**TASK INPUT**

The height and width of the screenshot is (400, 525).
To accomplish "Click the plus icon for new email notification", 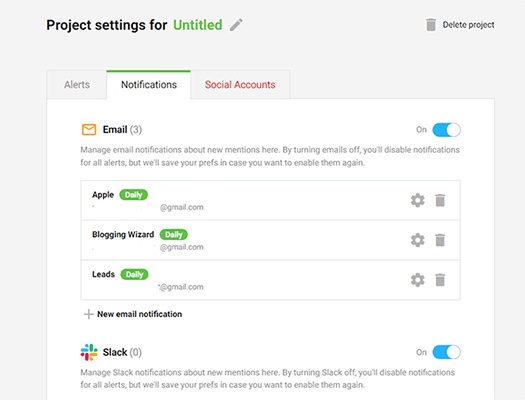I will coord(88,314).
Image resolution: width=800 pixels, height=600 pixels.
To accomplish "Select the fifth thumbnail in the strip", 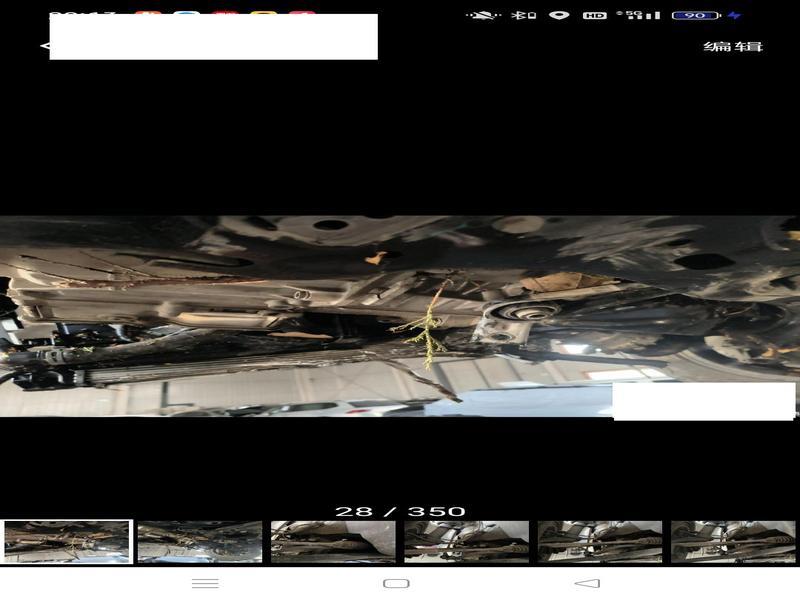I will click(600, 542).
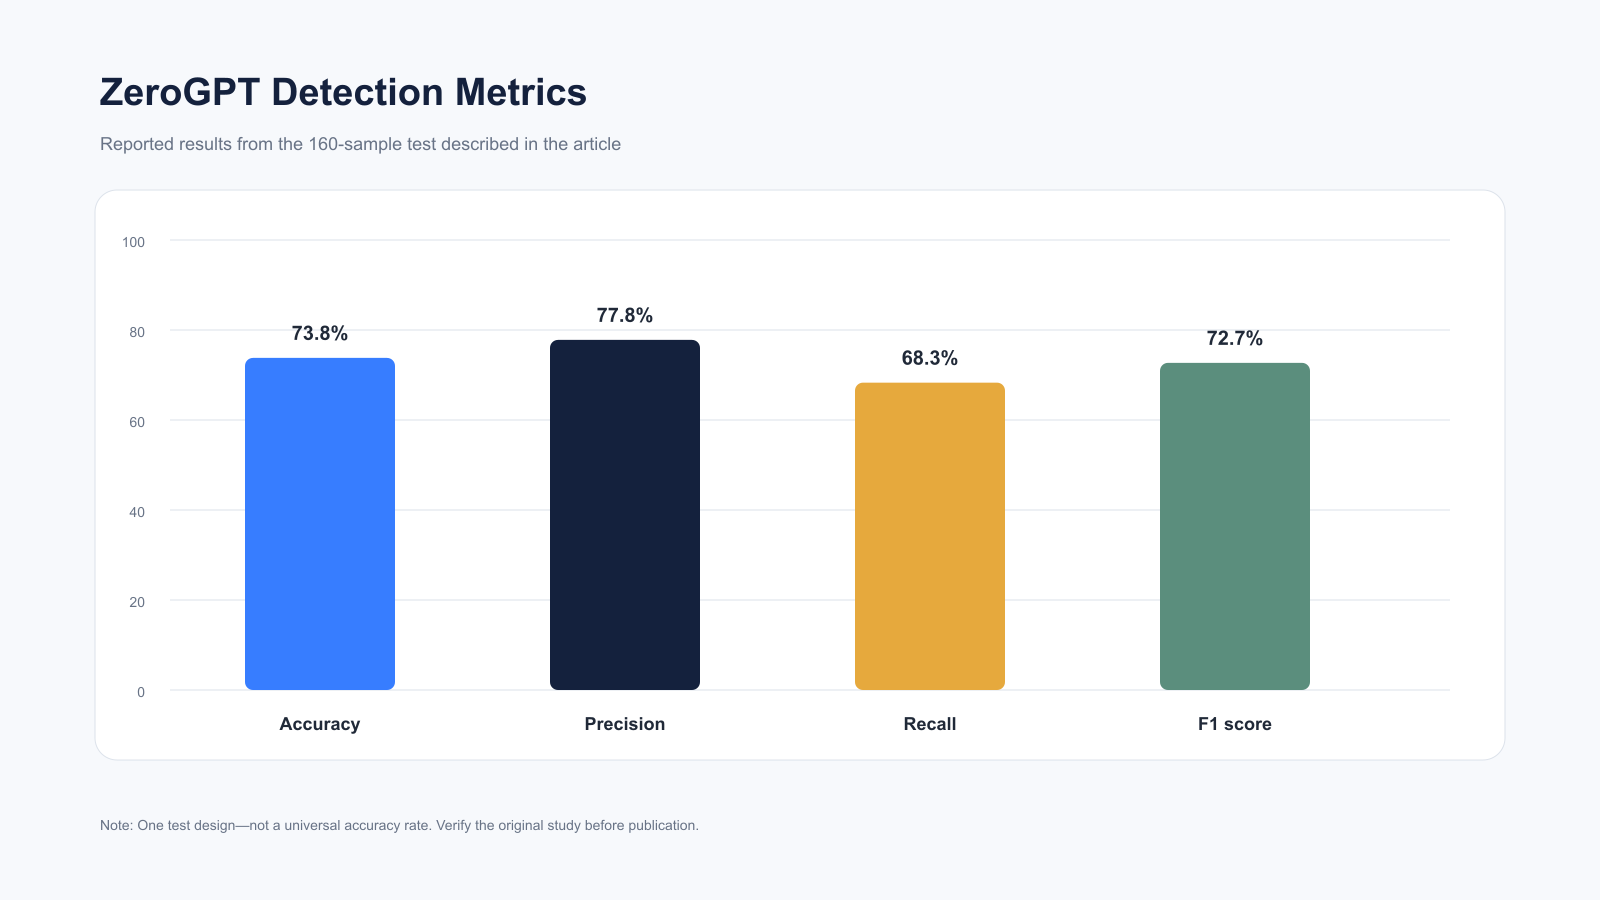This screenshot has height=900, width=1600.
Task: Click the Accuracy axis label
Action: pos(320,724)
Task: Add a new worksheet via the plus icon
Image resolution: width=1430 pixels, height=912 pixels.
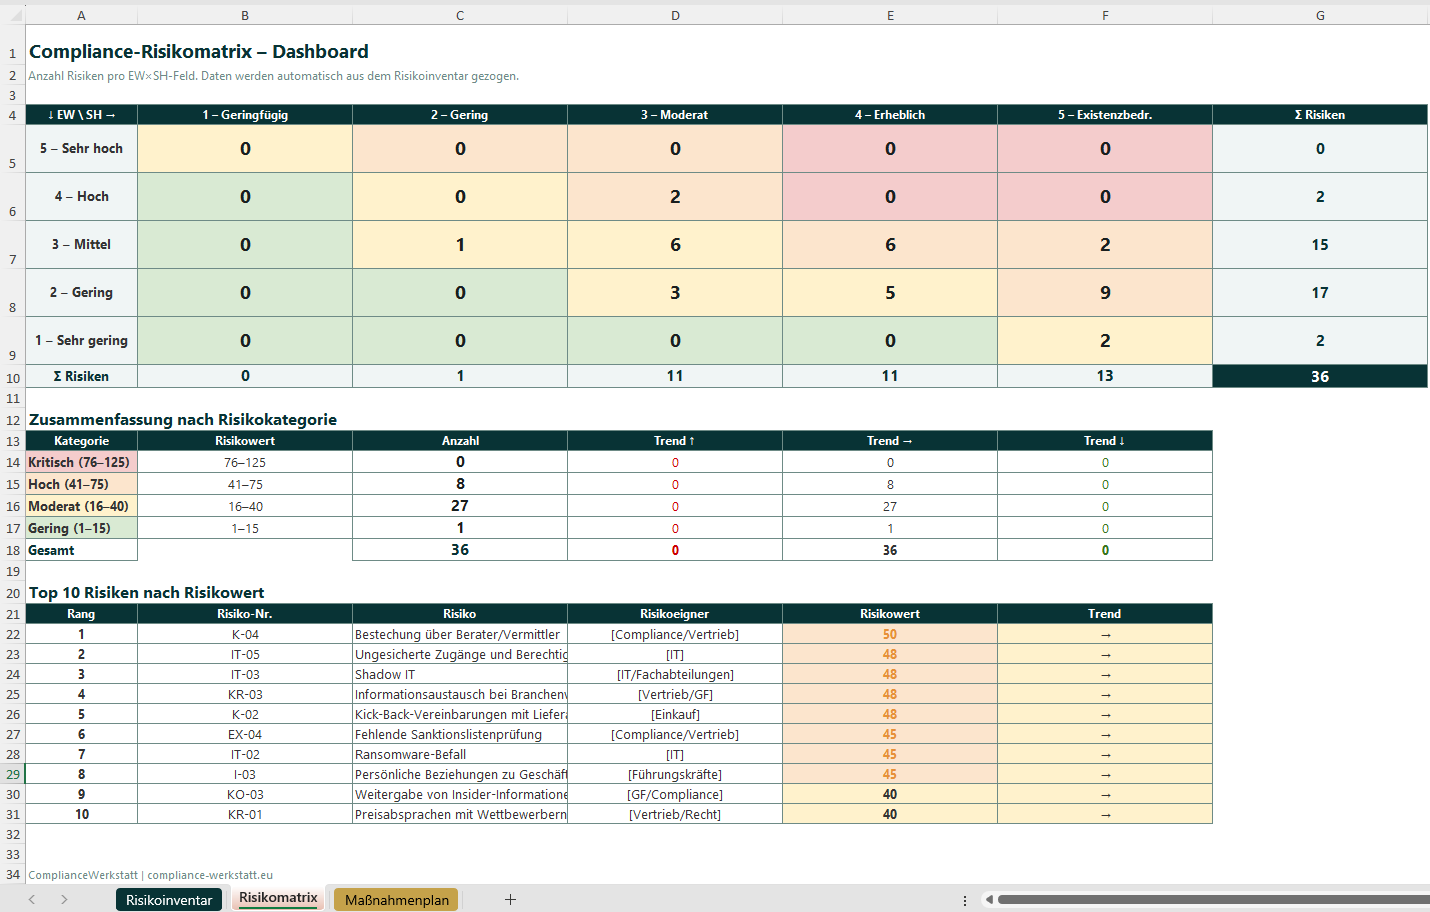Action: pos(510,899)
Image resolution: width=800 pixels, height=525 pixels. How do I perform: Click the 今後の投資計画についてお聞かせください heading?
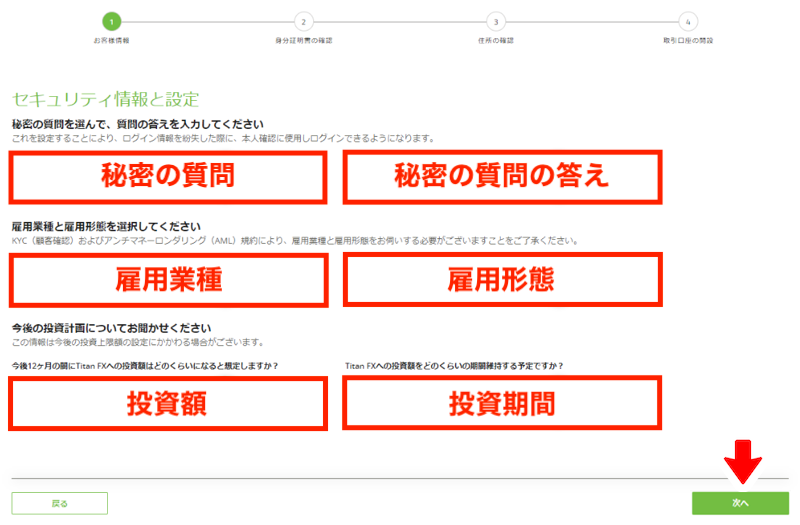click(111, 328)
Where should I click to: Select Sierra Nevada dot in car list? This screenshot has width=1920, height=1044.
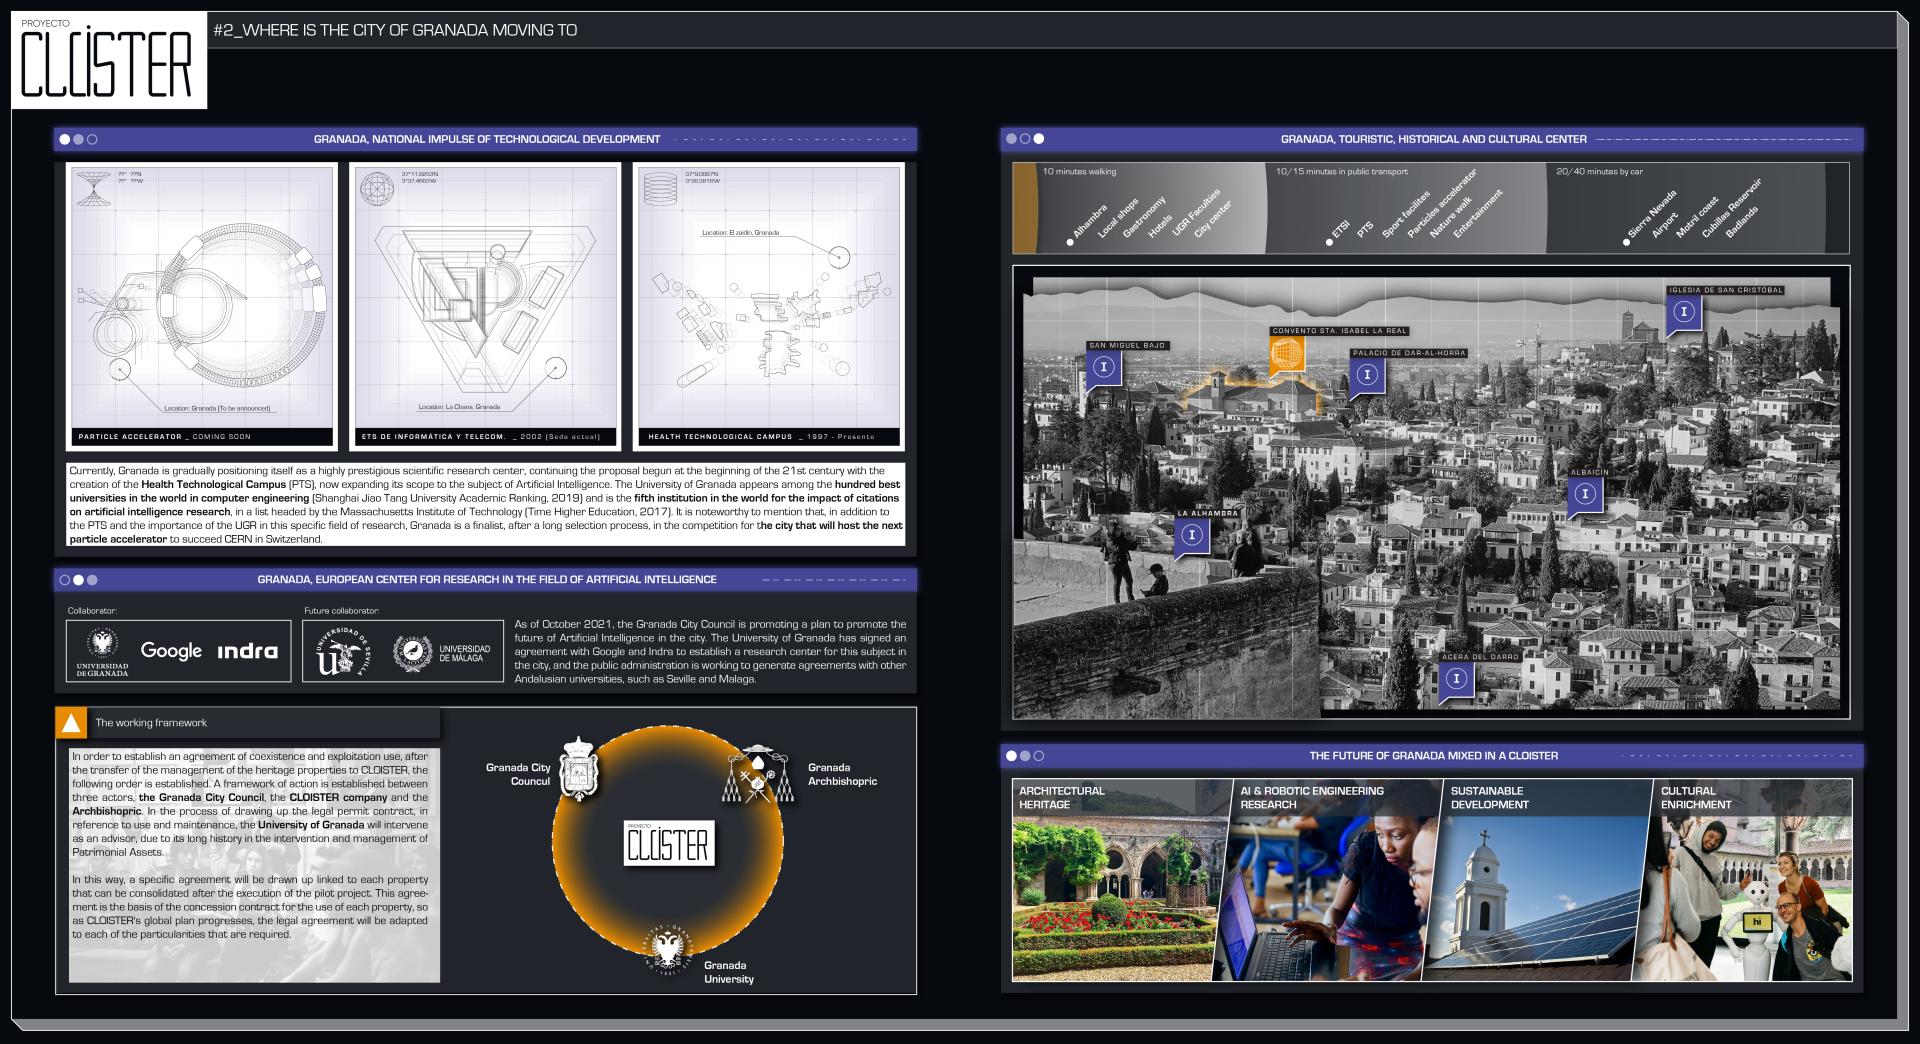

**TASK INSTRUCTIONS**
The required answer is an exact copy of the lines from the one containing "Task: Add a new worksheet via the plus icon" through the last line of the material, with the pictures removed.

**ANSWER TO THIS EXERCISE**
Task: Add a new worksheet via the plus icon
Image resolution: width=1430 pixels, height=912 pixels.
Action: pos(510,899)
Image resolution: width=800 pixels, height=525 pixels. How do I perform: Click the 今後の投資計画についてお聞かせください heading?
click(111, 328)
Where should I click to: Select Sierra Nevada dot in car list? This screenshot has width=1920, height=1044.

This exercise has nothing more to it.